*** Opening Dataset records ***
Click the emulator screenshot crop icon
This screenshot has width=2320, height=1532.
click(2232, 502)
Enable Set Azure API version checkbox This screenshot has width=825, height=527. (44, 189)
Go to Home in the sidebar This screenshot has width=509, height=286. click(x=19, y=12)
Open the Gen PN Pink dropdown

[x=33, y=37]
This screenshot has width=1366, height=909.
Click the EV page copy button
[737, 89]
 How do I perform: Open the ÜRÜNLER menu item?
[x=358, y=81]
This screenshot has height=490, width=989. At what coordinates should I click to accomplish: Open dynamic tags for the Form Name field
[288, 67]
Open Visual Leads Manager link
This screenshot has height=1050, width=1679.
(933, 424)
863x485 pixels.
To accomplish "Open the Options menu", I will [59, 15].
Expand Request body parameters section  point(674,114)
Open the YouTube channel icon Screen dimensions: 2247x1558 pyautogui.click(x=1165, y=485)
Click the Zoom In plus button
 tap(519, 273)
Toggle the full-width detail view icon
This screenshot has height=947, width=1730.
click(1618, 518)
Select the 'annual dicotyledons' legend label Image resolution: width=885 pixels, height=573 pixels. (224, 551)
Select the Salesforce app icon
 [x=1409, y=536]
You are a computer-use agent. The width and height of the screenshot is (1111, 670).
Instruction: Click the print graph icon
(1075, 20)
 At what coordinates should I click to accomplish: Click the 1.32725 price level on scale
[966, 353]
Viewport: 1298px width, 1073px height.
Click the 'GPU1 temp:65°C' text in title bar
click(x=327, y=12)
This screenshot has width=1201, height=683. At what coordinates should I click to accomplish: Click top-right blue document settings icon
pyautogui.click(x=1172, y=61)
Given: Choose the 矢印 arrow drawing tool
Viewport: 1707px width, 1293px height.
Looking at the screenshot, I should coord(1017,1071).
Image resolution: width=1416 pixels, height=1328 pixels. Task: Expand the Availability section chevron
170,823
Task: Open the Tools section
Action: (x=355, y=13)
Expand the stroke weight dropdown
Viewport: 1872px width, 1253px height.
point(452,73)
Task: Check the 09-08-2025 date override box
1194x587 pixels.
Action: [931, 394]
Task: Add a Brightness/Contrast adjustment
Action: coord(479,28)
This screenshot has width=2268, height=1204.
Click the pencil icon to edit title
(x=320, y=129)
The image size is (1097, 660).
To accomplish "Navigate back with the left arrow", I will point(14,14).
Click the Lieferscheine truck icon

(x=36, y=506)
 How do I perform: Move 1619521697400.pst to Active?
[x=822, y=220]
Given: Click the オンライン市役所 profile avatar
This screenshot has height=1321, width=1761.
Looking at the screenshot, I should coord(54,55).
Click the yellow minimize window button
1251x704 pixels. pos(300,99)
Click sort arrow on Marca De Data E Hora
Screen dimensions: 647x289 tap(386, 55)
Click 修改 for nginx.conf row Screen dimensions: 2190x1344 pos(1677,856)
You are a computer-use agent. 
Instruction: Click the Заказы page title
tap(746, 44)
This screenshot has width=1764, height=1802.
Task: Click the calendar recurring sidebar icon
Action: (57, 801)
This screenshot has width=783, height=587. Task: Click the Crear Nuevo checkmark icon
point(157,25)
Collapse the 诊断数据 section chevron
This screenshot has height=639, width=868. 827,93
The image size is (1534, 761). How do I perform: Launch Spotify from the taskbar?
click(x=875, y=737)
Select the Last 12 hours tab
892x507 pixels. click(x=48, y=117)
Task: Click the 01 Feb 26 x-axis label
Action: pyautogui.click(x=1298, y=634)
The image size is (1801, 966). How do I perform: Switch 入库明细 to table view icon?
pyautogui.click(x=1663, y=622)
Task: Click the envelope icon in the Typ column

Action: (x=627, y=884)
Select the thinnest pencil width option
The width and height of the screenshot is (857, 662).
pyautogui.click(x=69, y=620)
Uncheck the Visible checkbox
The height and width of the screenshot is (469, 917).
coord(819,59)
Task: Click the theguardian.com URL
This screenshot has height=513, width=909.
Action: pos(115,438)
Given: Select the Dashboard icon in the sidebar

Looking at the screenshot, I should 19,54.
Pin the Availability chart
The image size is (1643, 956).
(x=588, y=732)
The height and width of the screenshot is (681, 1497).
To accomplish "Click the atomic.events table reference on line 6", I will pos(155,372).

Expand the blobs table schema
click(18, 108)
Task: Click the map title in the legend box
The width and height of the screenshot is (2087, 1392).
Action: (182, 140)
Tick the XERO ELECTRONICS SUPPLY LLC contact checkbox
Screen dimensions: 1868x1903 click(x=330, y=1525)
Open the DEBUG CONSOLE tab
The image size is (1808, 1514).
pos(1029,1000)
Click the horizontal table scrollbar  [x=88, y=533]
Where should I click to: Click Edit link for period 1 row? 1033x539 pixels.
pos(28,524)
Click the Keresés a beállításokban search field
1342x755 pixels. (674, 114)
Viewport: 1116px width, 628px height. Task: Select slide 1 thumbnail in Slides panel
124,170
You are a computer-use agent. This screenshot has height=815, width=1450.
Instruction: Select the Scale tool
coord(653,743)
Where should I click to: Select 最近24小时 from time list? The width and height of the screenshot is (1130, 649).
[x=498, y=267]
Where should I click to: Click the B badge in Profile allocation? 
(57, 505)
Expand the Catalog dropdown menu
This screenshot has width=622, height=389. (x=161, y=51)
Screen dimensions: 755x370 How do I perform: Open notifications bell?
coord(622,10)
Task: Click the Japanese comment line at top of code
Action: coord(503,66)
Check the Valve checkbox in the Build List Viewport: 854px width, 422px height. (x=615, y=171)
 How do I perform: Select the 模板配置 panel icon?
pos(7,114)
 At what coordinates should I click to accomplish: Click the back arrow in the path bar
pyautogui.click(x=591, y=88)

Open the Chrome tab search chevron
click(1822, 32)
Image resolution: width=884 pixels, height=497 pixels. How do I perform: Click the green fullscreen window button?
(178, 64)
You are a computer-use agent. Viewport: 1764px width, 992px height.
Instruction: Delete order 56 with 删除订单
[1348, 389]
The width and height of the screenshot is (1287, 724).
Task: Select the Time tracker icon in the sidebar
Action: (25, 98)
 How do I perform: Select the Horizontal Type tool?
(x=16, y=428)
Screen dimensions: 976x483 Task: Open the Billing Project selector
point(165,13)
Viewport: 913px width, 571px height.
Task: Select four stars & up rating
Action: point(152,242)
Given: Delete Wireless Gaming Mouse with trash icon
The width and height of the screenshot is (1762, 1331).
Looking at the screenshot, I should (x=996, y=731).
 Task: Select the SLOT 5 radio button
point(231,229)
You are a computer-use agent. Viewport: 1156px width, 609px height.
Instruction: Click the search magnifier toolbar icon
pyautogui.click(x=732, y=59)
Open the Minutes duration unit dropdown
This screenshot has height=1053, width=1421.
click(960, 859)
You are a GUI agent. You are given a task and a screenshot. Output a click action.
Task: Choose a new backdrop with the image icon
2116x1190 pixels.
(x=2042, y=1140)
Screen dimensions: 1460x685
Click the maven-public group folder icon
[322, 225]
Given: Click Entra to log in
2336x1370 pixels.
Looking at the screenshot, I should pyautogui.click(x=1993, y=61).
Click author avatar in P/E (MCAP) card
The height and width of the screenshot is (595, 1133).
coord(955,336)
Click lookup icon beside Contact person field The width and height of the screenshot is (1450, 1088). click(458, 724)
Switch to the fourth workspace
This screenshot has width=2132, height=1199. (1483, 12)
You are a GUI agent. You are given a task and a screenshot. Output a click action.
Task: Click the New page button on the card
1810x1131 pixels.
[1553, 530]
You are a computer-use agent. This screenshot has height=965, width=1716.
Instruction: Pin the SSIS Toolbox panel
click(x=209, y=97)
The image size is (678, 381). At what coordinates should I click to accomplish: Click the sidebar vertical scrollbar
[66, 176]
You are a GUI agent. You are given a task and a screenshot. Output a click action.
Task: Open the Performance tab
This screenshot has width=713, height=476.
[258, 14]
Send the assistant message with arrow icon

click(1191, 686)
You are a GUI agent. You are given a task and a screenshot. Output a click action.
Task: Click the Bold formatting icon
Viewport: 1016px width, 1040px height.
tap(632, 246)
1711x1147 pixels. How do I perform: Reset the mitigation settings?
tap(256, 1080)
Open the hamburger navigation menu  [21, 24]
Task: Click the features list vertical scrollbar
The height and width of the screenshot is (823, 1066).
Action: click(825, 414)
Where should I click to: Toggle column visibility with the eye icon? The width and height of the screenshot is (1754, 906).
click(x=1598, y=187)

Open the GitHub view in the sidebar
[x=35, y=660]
*** Closing Dataset records ***
** How to complete this task **
Every line of the material that holds the word "avatar" must be found and copied.

** Your response **
Given: Click the オンライン市役所 profile avatar
Click author avatar in P/E (MCAP) card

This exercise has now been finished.